Here's an interesting question: can making something that most people refuse to do, that might be "good" for them, interesting or fun encourage behavioral change? Rather than lecturing you to eat your vegetables, could turning the situation around and making it fun or rewarding encourage you to do things that are good for yourself, or your community, or the planet?
Of course this is the carrot and sticks argument. I can sternly warn you to do what's good, or right, in my opinion and threaten you with punishment. In this regard I am using coercion to force you to adapt your behavior to what I wish, or what I believe is correct. Your reactions are self-evident. You unwillingly adopt the behavior when observed, but probably revert to old behaviors when not observed, and attempt to subvert the system whenever possible.
However, if I can change your thoughts or behaviors by engaging you in something rewarding or fun, you have made a conscious choice without threats. You are more likely to repeat that behavior and retain that behavior over time, and model that behavior for others. So, if this model is so much better, why isn't a carrots model used more frequently? I don't yet know, but I'm forming some opinions.

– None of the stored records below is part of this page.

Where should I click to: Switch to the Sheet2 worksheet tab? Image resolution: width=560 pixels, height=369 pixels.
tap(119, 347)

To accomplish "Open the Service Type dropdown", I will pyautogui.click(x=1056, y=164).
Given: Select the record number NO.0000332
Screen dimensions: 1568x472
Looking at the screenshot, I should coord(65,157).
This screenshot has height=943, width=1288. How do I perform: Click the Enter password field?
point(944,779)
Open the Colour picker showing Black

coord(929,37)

A new Volkswagen initiative sparked my interest in this topic. You can see it at The Fun Theory, a new website that supports a program to encourage people to modify their behavior through fun and rewards, rather than sticks and threats. My favorite is a set of steps that mimic piano keys and allow people who use the steps rather than an escalator to play a tune.
What if your health insurer placed stickers on apples and other fresh fruits and vegetables. If you purchased one of these at the supermarket you could enter a contest to win an award for healty eating. It would seem any behavioral change we might desire could be influenced through fun, amusement and games or rewards. Imagine a trash can that returns a ticket to a lottery each time you place trash in the can. There'd be little to no litter if people had an incentive to clean up their own litter, much less an incentive to pick up the litter of others.
This kind of thinking is important because we face an array of demographic and societal challenges, in addition to all the challenges in the business world. New thinking and new methods to encourage the best behavior and modify behaviors over time is welcome, and I think can be rapidly implemented.